Begin at the line containing "Open the Saved" and copy each line exactly through the end of the records, leaving out what comes before.

***** Exercise data *****

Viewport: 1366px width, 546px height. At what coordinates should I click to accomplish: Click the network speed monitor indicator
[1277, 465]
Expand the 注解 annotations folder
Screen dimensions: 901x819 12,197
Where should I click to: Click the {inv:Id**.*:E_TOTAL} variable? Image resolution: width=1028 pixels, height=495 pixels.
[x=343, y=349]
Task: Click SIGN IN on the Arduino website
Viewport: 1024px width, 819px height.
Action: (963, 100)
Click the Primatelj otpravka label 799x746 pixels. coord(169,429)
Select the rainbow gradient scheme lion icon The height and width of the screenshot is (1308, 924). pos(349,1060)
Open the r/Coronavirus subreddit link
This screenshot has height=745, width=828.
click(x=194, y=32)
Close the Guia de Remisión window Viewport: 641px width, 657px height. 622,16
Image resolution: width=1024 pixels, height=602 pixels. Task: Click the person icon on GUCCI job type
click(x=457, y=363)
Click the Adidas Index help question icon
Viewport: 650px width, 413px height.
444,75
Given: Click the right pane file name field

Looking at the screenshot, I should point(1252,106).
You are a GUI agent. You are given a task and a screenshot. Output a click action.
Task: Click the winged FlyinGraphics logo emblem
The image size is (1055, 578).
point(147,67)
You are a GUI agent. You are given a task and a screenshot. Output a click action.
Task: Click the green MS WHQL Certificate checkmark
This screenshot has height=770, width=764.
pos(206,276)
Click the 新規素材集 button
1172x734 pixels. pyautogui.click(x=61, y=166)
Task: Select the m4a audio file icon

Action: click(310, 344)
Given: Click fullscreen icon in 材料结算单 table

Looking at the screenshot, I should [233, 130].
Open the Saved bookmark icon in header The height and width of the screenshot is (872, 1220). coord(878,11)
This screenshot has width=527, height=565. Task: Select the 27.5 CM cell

*****

Result of the exercise >>
Open the Saved bookmark icon in header The height and width of the screenshot is (872, 1220). coord(878,11)
This screenshot has width=527, height=565. Task: Select the 27.5 CM cell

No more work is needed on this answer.